● **PROMPT**
From the entries below, copy exactly the lines from the one that contains "You are a GUI" through the one that contains "Thiết kế Webite (77, 2565)", both included, and only those.

● **DATA FOR REVIEW**
━━━━━━
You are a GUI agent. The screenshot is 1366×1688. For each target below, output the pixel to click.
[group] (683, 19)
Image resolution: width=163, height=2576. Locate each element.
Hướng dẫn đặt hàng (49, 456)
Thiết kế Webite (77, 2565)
━━━━━━
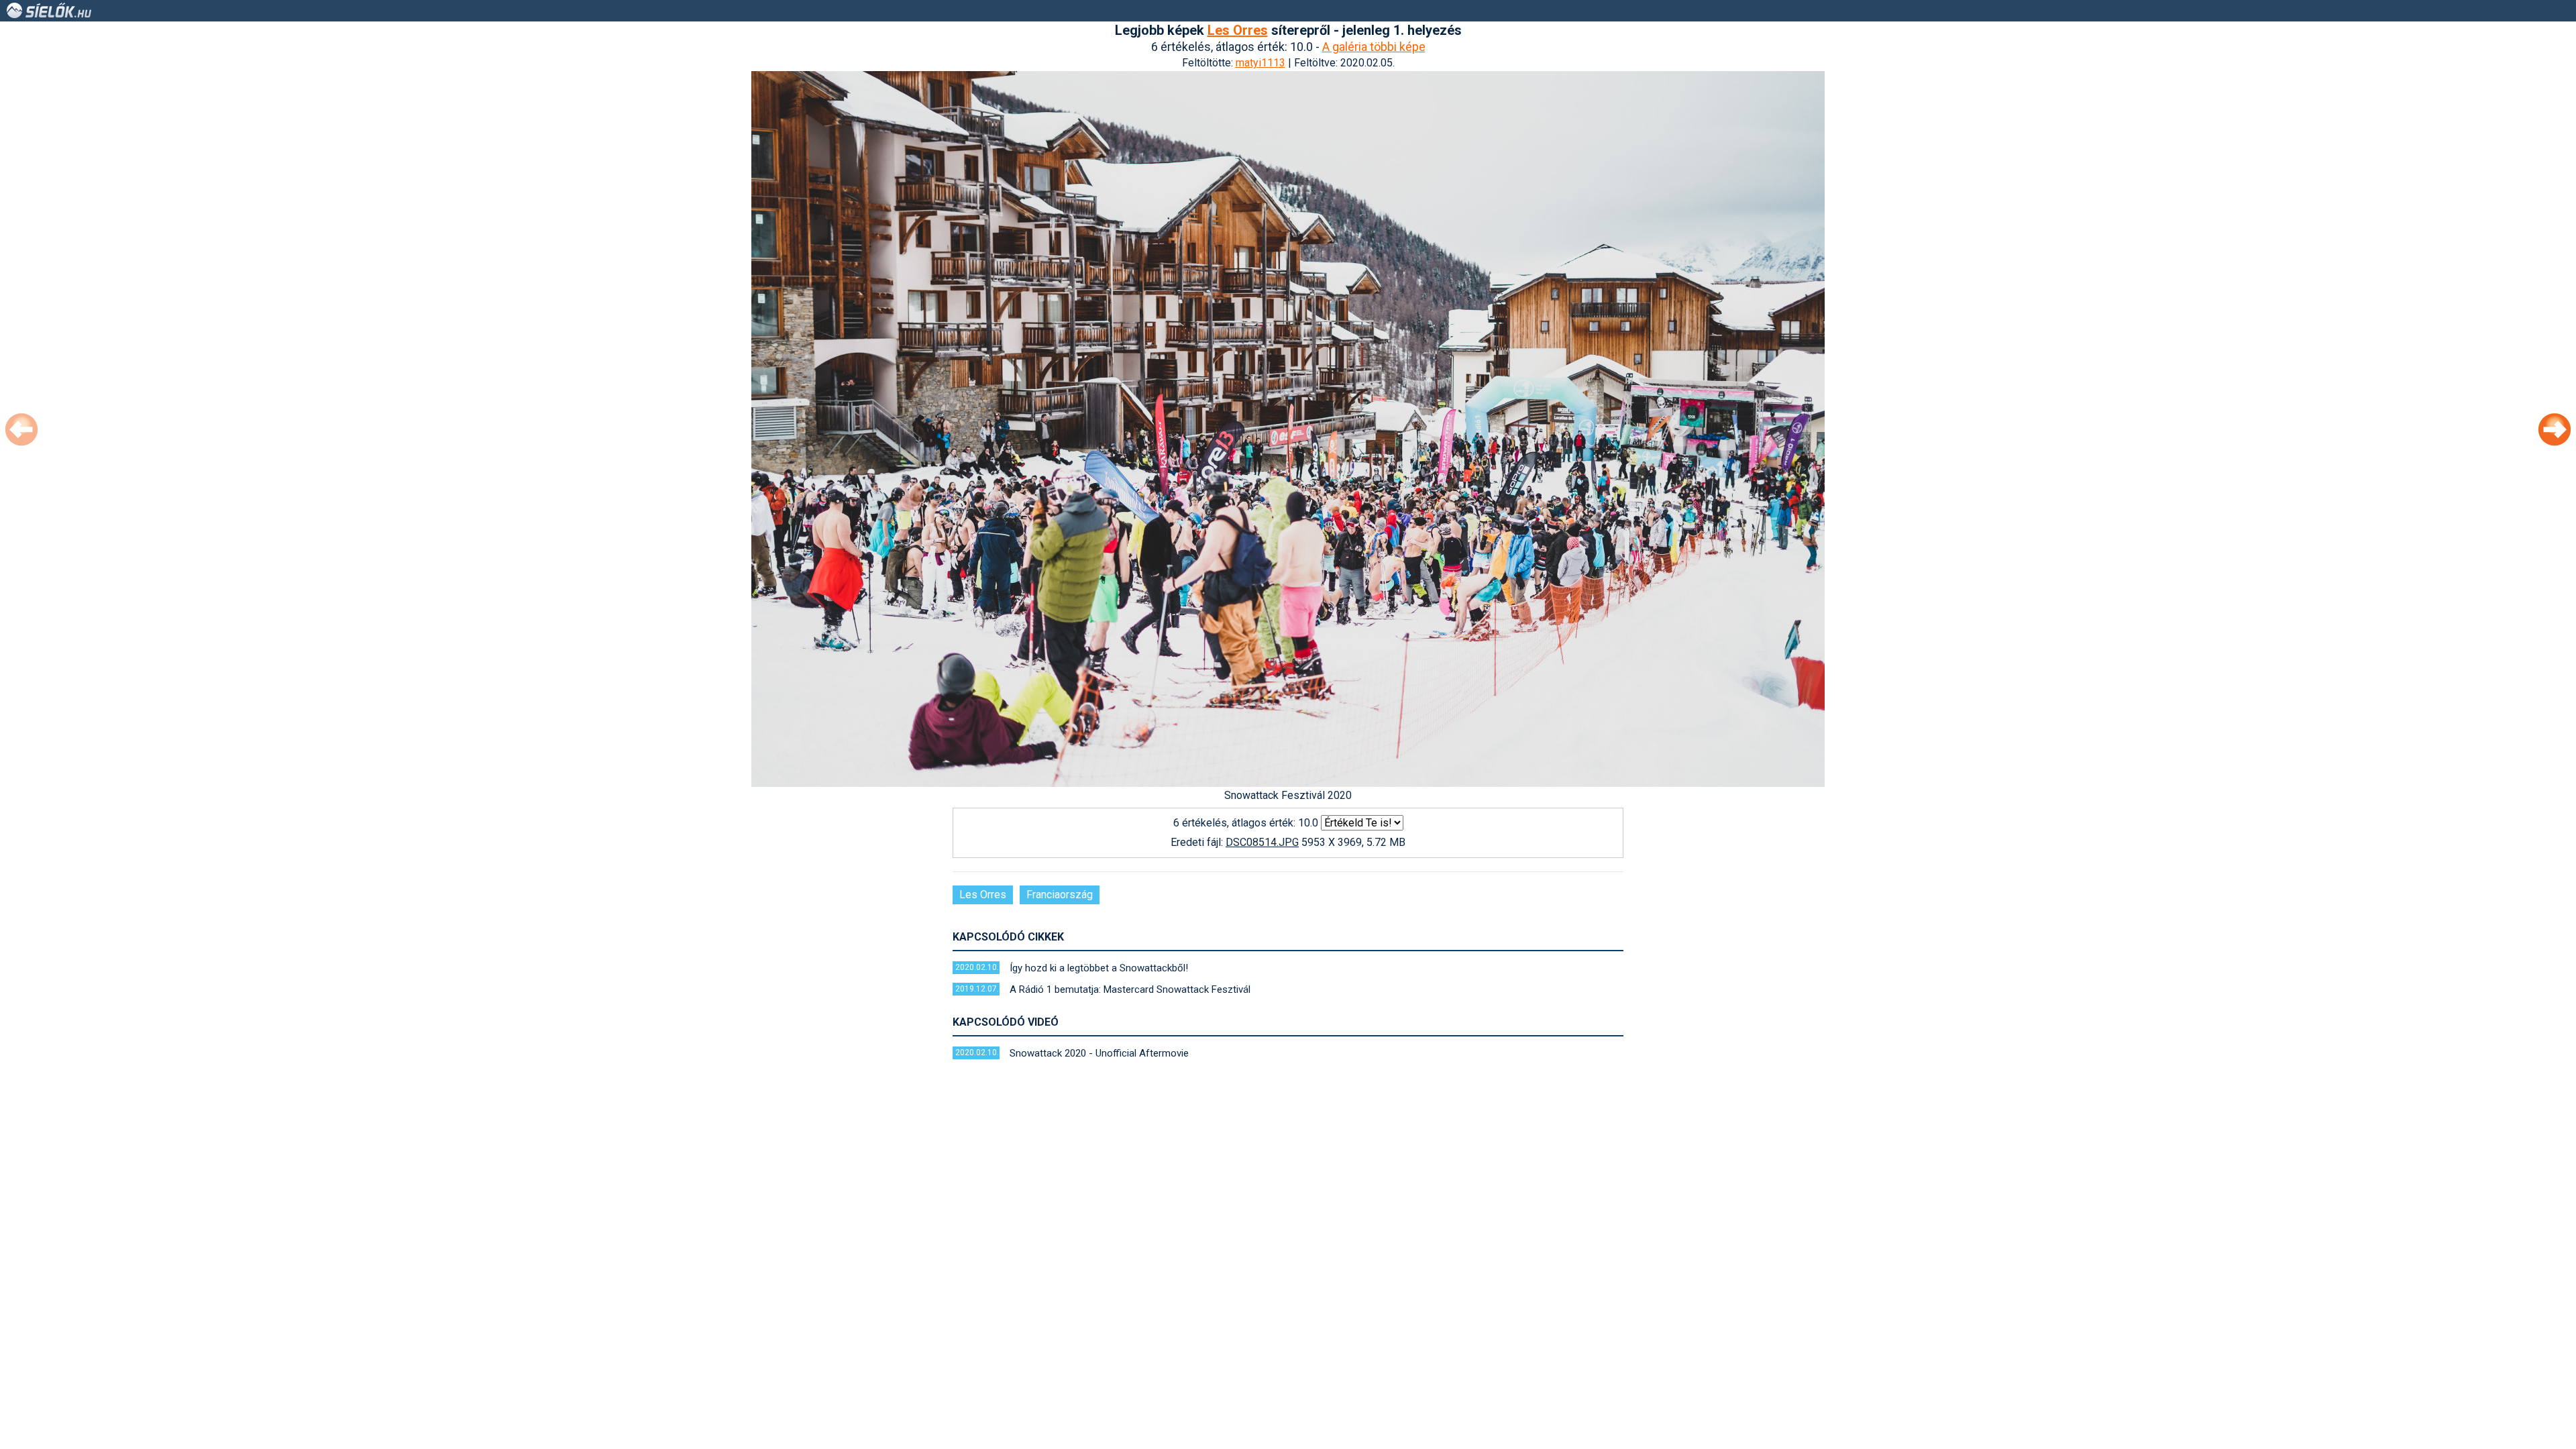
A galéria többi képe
━━━━━━
● **EXPECTED ANSWER**
You are a GUI agent. The screenshot is 1366×1688. For each target below, output the pixel to click.
[group] (683, 19)
Image resolution: width=163, height=2576. Locate each element.
Hướng dẫn đặt hàng (49, 456)
Thiết kế Webite (77, 2565)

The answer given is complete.